A groundsheet protector goes underneath the awning to protect the sewn-in groundsheet from stones, twigs, and rough ground surfaces. An awning carpet goes on top of the groundsheet and transforms the feel of the space from "tent floor" to "room." Both accessories are sold separately and are brand-specific to fit each awning model. They add weight and packed bulk, but owners who use them consistently say they make the awning feel like a proper living space rather than an accessory.
This is the single most important maintenance rule for any driveaway awning. Polyester and polycotton fabrics develop mould within days if packed away damp, and mould damage is not covered under any manufacturer warranty. If you pack up in wet conditions at the campsite, unpack the awning at home as soon as possible and drape it over a washing line, fence, or garage rafters until completely dry. For awnings with inflatable air beams, deflate fully and leave the valves open during storage to prevent moisture building up inside the beams. Store in a breathable bag in a cool, dry place away from direct sunlight.
| Trip Type | Typical Stay Length | Worth Pitching? | Recommended Setup |
|---|---|---|---|
| Overnight stop / aire / Brit Stop | 1 night | Not usually. Use a sun canopy or tarp for quick shade instead. | Sun canopy or no awning |
| Weekend break | 2-3 nights | Yes, if you plan to use the vehicle during the day. | Compact air awning for fast pitching |
| Bank holiday long weekend | 3-4 nights | Yes. Extra space matters more over a longer weekend. | Mid-size air awning with optional bedroom |
| One-week holiday | 5-7 nights | Highly recommended. The awning becomes your main living area. | Full-size air awning with carpet, groundsheet protector, and bedroom |
| Two-week touring holiday | 14+ nights, multiple sites | Yes, at stops of 2+ nights. Some owners leave it packed for single-night stops between longer stays. | Durable air awning with UV-resistant fabric |
| Seasonal pitch | 4-6 months | Essential. The awning stays up for the duration. | Premium awning with highest fabric specification available |
It's worth being upfront about what a driveaway awning won't do, because managing expectations matters when you're spending several hundred pounds.
A driveaway awning is not insulated. In cold weather (below about 5 degrees Celsius), the interior temperature of the awning will be close to the outside temperature. You won't get the warmth of a heated van interior. An optional skyliner (an insulating inner roof panel) improves this by creating a thermal barrier, reducing condensation and retaining some warmth, but it won't turn the awning into a heated room. For genuine cold-weather camping, the van itself is your warm space, and the awning serves as covered storage and a sheltered cooking area.

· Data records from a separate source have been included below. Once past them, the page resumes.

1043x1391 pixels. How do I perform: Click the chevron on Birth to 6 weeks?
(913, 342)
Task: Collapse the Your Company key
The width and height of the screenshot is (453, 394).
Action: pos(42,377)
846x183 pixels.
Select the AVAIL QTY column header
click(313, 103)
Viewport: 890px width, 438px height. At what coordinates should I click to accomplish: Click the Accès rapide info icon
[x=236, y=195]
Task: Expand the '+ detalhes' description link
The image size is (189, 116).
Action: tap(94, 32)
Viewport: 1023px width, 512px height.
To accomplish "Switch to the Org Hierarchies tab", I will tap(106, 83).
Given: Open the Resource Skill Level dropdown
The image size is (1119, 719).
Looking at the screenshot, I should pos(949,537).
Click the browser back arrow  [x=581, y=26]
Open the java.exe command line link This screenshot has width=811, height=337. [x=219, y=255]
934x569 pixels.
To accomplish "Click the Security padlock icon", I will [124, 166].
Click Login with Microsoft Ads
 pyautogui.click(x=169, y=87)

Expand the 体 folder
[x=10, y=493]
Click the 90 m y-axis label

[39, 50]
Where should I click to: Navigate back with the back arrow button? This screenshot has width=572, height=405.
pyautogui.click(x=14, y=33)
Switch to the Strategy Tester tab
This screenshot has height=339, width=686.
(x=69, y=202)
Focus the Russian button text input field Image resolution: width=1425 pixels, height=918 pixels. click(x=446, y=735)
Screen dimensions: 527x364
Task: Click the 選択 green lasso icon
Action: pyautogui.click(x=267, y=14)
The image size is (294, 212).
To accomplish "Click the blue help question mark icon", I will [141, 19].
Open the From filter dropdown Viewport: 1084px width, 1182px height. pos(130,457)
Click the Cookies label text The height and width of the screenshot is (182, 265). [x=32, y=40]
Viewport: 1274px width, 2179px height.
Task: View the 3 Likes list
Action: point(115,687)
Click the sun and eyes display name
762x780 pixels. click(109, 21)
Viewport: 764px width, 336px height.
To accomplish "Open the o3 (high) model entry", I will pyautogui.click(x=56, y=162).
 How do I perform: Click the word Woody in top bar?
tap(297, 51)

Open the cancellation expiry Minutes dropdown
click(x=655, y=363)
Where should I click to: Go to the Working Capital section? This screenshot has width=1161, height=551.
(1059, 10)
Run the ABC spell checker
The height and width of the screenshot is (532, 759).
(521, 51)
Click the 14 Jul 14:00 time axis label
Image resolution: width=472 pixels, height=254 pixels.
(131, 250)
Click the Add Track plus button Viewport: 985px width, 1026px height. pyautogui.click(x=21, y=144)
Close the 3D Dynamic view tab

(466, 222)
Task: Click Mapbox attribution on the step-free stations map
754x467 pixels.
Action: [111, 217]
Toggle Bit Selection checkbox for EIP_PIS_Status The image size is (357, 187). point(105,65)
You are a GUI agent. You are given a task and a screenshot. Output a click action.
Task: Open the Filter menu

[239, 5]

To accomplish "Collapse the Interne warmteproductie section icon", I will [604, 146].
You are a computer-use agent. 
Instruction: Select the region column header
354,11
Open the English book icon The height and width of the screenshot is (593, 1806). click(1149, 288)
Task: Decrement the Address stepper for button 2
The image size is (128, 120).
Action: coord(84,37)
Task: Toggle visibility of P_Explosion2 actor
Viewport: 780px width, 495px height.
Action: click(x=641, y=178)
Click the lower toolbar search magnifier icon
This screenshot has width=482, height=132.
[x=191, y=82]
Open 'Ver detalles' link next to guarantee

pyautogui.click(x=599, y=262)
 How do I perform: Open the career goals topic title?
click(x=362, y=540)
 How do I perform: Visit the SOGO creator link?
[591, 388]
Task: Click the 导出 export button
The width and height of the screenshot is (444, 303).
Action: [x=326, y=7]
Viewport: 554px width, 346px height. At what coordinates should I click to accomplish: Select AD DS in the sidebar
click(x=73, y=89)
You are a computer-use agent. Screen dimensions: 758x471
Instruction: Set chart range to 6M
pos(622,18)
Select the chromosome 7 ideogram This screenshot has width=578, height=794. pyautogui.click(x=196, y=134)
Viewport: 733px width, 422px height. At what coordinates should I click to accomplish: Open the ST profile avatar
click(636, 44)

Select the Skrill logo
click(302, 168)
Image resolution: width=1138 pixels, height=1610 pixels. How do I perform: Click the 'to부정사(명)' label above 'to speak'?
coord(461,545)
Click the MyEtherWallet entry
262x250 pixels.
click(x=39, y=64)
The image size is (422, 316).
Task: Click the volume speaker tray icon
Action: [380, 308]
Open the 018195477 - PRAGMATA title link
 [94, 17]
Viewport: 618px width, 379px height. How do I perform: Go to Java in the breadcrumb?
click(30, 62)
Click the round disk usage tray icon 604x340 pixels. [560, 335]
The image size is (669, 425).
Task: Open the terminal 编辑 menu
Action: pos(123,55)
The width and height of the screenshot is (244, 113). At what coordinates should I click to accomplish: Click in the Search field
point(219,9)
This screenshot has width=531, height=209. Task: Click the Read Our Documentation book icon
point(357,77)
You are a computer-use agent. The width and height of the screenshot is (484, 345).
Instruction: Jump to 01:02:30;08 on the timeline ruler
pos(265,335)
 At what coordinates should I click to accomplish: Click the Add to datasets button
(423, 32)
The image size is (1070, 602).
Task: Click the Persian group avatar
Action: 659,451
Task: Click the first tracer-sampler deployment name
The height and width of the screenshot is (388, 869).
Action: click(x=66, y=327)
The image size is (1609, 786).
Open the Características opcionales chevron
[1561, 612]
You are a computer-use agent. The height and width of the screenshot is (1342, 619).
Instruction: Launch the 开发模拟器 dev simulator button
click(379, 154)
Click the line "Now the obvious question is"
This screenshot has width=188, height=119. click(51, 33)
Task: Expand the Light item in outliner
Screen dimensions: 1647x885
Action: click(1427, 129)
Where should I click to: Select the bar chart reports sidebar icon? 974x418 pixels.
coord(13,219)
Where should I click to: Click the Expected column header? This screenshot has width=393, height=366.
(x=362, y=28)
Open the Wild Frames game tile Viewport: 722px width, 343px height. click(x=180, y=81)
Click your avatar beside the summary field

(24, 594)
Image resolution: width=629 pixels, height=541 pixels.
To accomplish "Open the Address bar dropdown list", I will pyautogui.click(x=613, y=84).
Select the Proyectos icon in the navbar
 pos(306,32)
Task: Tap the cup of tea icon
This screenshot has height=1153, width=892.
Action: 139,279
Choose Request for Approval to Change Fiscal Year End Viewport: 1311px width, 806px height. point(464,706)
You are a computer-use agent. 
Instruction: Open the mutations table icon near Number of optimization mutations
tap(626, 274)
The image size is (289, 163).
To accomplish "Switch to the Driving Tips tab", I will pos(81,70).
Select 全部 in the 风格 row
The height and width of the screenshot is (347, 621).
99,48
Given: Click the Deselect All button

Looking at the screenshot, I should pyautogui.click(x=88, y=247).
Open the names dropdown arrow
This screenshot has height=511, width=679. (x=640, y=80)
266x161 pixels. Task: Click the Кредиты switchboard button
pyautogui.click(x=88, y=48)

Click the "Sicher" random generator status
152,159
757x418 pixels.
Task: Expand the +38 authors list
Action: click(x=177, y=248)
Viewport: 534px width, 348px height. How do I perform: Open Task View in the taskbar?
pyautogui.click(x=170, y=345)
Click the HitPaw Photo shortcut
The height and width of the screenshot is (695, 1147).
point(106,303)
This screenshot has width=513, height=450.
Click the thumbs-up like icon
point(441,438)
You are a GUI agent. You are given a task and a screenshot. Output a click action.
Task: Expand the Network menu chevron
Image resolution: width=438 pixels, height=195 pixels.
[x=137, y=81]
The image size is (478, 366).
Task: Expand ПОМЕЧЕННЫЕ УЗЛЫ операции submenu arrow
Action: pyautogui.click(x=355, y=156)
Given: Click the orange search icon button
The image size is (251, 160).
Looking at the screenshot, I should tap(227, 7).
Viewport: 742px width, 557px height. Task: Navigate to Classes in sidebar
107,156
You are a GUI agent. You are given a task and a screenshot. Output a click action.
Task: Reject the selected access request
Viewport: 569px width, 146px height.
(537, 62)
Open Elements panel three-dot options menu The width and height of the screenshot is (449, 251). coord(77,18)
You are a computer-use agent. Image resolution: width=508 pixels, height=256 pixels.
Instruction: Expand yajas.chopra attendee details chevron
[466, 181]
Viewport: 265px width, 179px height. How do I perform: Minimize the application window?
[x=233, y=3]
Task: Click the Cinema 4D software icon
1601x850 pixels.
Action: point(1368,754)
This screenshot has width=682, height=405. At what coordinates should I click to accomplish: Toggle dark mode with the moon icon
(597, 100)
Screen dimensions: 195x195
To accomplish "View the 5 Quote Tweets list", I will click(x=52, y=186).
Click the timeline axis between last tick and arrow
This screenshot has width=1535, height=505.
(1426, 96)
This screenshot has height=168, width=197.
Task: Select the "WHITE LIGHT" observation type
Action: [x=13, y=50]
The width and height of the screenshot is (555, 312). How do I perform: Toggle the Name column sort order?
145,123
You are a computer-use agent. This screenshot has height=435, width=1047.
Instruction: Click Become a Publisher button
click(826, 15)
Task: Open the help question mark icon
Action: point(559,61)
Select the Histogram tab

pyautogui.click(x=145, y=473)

A driveaway awning is also not burglar-proof. It's a fabric structure with zip closures. Zipping it shut deters opportunistic theft and keeps honest people honest, but it won't stop a determined thief. Don't leave valuables in the awning when you drive away. Laptops, wallets, and electronics should stay in the locked van or go with you. Most campsite insurance policies don't cover items stolen from awnings unless there are signs of forced entry to the locked vehicle itself.
Finally, a driveaway awning adds time to your setup and pack-down routine. Even a fast-pitching inflatable model adds 10 to 15 minutes at each end of your stay, plus packing time. If you're a "park and sleep, leave at dawn" type of traveller who values speed over comfort, a driveaway awning might not match your style. They're at their best when you're staying put for at least two nights and want to make a proper camp.